I
Был девятый час сентябрьского утра.
Тулонский рейд точно млел в мертвом штиле. Солнце еще не томило жгучими лучами.
Капитан «Витязя», стоявшего рядом с флагманским кораблем французской эскадры, только что принял обычные утренние рапорты и, оставшись на мостике, радостно, почти что влюбленно любовался своим красавцем корветом, с изящными линиями обводов, стройным, с высоким рангоутом, белоснежною трубой и сверкавшею белизной палубой.
Капитан-лейтенант Ракитин, молодой моряк, впервые назначенный командиром, еще переживал медовые месяцы власти и командования одним из лучших судов балтийского флота и щеголял безукоризненным порядком, умопомрачительной чистотой «Витязя» и «идеальной» быстротой работ на нем.
И «Витязь» приводил в восторг даже иностранных моряков.
То было время обновления и во флоте. Только что были отменены телесные наказания. Капитан умел и без жестокости властвовать командой, и его «молодцы», как он называл матросов, рвались на работах изо всех сил, рискуя из-за «идеальной» быстроты на учениях увечьями и даже жизнью ради самолюбивого щегольства и желания отличиться блестящего капитана. И он был доволен «молодцами». Они не осрамят «Витязя».
Щеголевато одетый, весь в белом, стройный и хорошо сложенный блондин лет под тридцать, красивый, с самоуверенным лицом, с шелковистыми светло-русыми усами и бакенбардами, Ракитин взял бинокль и смотрел на флагманский французский корабль. И торжествующая победоносная улыбка играла на его лице.
Он отвел бинокль и, щуря голубые глаза, кинул, обращаясь к вахтенному офицеру, мичману Лазунскому:
– У французов, верно, сегодня парусное ученье.
– И у нас будет, Владимир Николаич? – почтительно и весело спросил мичман.
– Конечно.
– Опять французы «опрохвостятся», Владимир Николаич! – возбужденно проговорил мичман.
И его юное безбородое и жизнерадостное лицо светилось счастливой улыбкой победителя.
Но Ракитину, щепетильно оберегающему свое капитанское достоинство, вдруг показалось, что мичман фамильярен, вступая с капитаном в разговоры. И Ракитин оборвал мичмана, проговорив резким тоном:
– Сигнальщик пусть не спускает глаз с крюйс-брам-стеньги адмирала!
– Есть, смотрит! – мгновенно делаясь серьезным, отвечал мичман.
– И вы посматривайте. Не прозевайте сигнала.
– Есть! Не прозеваем! – еще серьезнее, тоном служебной аффектации, ответил несколько обиженный мичман.

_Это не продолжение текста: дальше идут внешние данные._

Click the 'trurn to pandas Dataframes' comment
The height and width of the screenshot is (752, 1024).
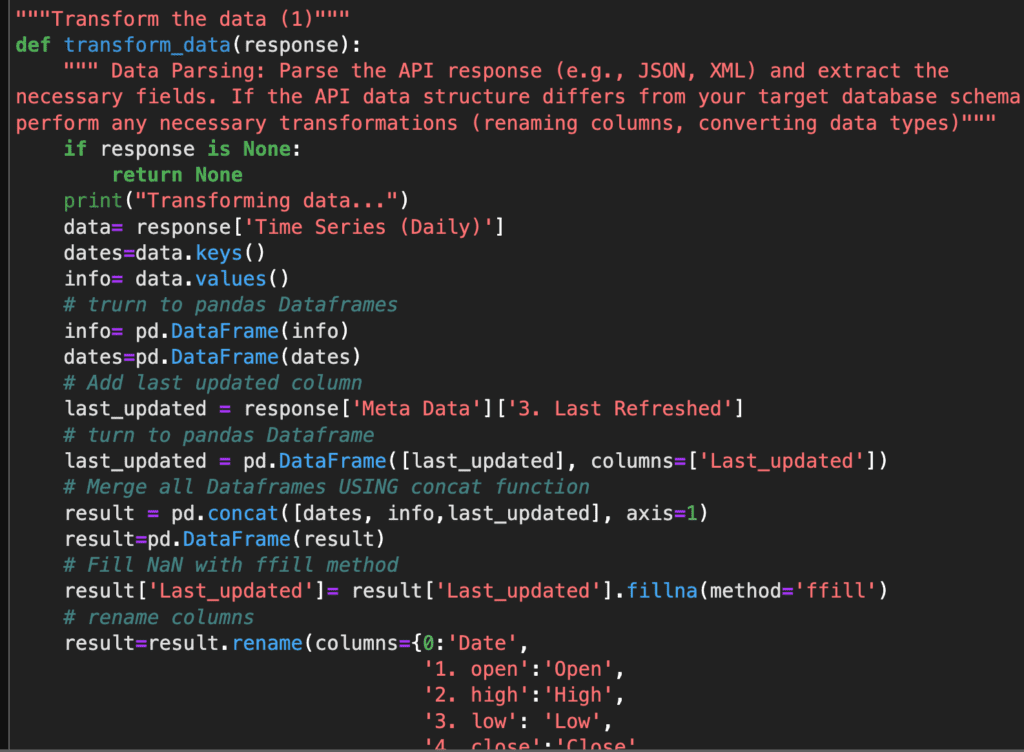coord(230,305)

И несмотря на то, что сигнальщик не спускал подзорной трубы с адмиральского корабля, мичман крикнул ему:
– Хорошенько смотри на адмирала!
«Зря кричишь!» – подумал сигнальщик и крикнул:
– Есть! Смотрю!
Капитан не сходил с мостика и то и дело взглядывал на флагманский корабль, по юту которого расхаживал невысокий худощавый адмирал, горбоносый, с седой эспаньолкой, в темно-синем длинном форменном сюртуке, с отложными воротничками белоснежной сорочки, необыкновенно любезный и вежливый старик орлеанист, хоть и служил при Наполеоне Третьем.
Ракитин нетерпеливо теребил бело-русую жидкую бакенбарду в ожидании торжества «Витязя». Еще бы! Не раз уже «Витязь» возбуждал профессиональную зависть и национальную досаду иностранных моряков и тешил самолюбие русского блестящего капитана.
Когда «Витязю» приходилось стоять в каком-нибудь рейде с французской или английской эскадрой, Ракитин, соблюдая любезность международного этикета, по сигналу иностранного адмирала делал на «Витязе» те же учения, какие делались и на чужих эскадрах. И большей частью русский корвет оставался победителем. Все на «Витязе» радовались. Даже доктор и батюшка торжествовали, что на корвете ставили и убирали паруса минутой или полминутой раньше французов или англичан.